טכניון מכון טכנולוגי לישראל
הטכניון מכון טכנולוגי לישראל - בית הספר ללימודי מוסמכים  
M.Sc Thesis
M.Sc StudentKhodos Gregory
SubjectThe Flow Generated by an Oscillating Plate
DepartmentDepartment of Aerospace Engineering
Supervisors Professor Itzchak Frankel
Professor Gil Iosilevskii


Abstract

            We study the flow generated by the periodic pitching motion of a 2D rigid plate about its fixed end in an unbounded incompressible fluid which is otherwise at rest, as a simple model of the operation of micro fans.  Although it is well known that flow can be generated by flapping a plate, the generation of thrust by a flapping plate is not well understood. Recent experimental studies and numerical - simulation research have identified that an average pseudo-jet flow is formed by cyclic generation of counter-rotating vortices by an oscillating cantilever. Unlike classical unsteady aerodynamics dealing with wing oscillations in a uniform stream, the present problem is inherently non-linear even for small-amplitude oscillations. In the present research the physical mechanisms underlying the thrust generation are addressed within the framework of a semi-analytic model and two types of flow simulations.

            2-D viscous incompressible flow field has been simulated by numerical solution of Navier-Stokes equations using a commercial (Fluent) flow solver. Unsteady incompressible potential flow was simulated using a Discrete - Vortex Method (DVM), which imitates viscous (rotational) flow topology by irrotational potential flow with concentrated vorticity (discrete vortices).              The axial thrust produced by the plate is calculated by both methods. The results show that the thrust is time periodic with a constant non-zero mean. This behavior is observed from the first period of plate movement. This result, which is thoroughly discussed, shows that the thrust force is primarily governed by the near - plate flow field. Qualitative and quantitative agreement between the results of viscous- (Fluent) and inviscid- (DVM) simulations indicates that the viscous effects are indeed small.

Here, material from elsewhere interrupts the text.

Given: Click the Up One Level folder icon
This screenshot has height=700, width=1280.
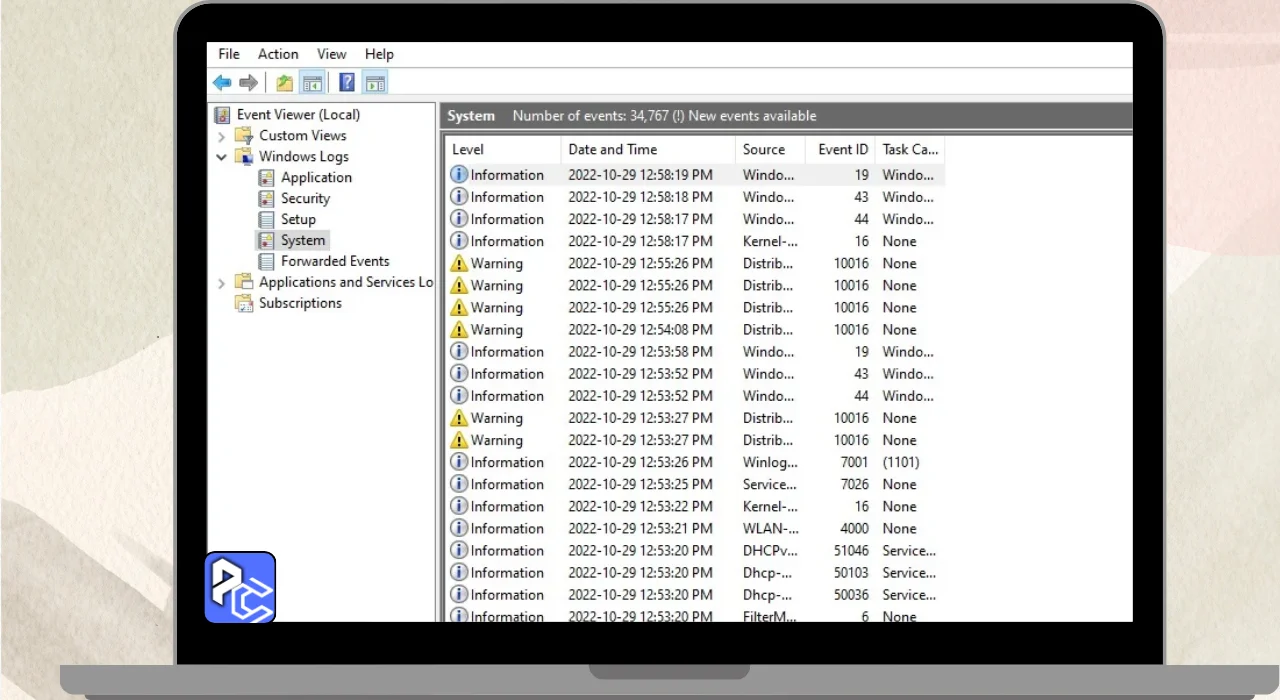Looking at the screenshot, I should point(285,83).
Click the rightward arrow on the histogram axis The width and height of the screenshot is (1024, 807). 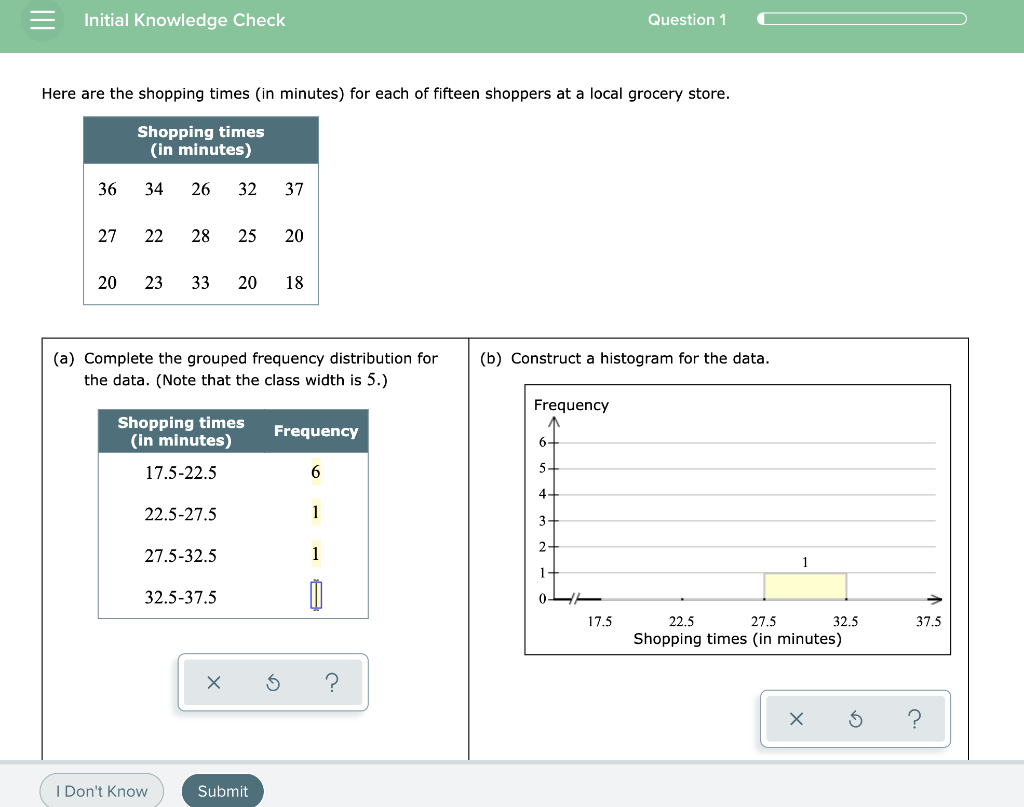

            Thrust investigation is then extended within the framework of a semi-analytic model of inviscid flow incorporating concentrated vortex shedding at the plate free end.  The analysis is carried out using the theory of analytic functions of complex variables. Thus the problem has been transformed from physical (z) plane to the upper-half auxiliary (ζ) plane using conformal mapping.  The present work applies to this problem a model of a concentrated growing vortex with a feeder sheet as presented by Edwards & Cheng. The model has been extended for the periodic plate oscillations during which the shed vorticity changes sign and counter rotating vortices are periodically released from the plate free end. It results in a system of nonlinear ordinary differential equations from which vortex strength and vortex-centre location are obtained numerically. Due to numerical instability only few periods of the plate movement may be calculated.  However, the above mentioned numerical-simulation result of constant mean thrust indicates that these first periods are sufficient for the thrust calculation. It is then obtained semi-analytically by integration of the pressure distribution on the plate surface. This solution, being in good agreement with computational-simulation results, provides insight into the physical mechanisms underlying the thrust generation. In particular, the primary contribution turns out to be produced by fluid acceleration caused by the unsteadiness of the plate movement.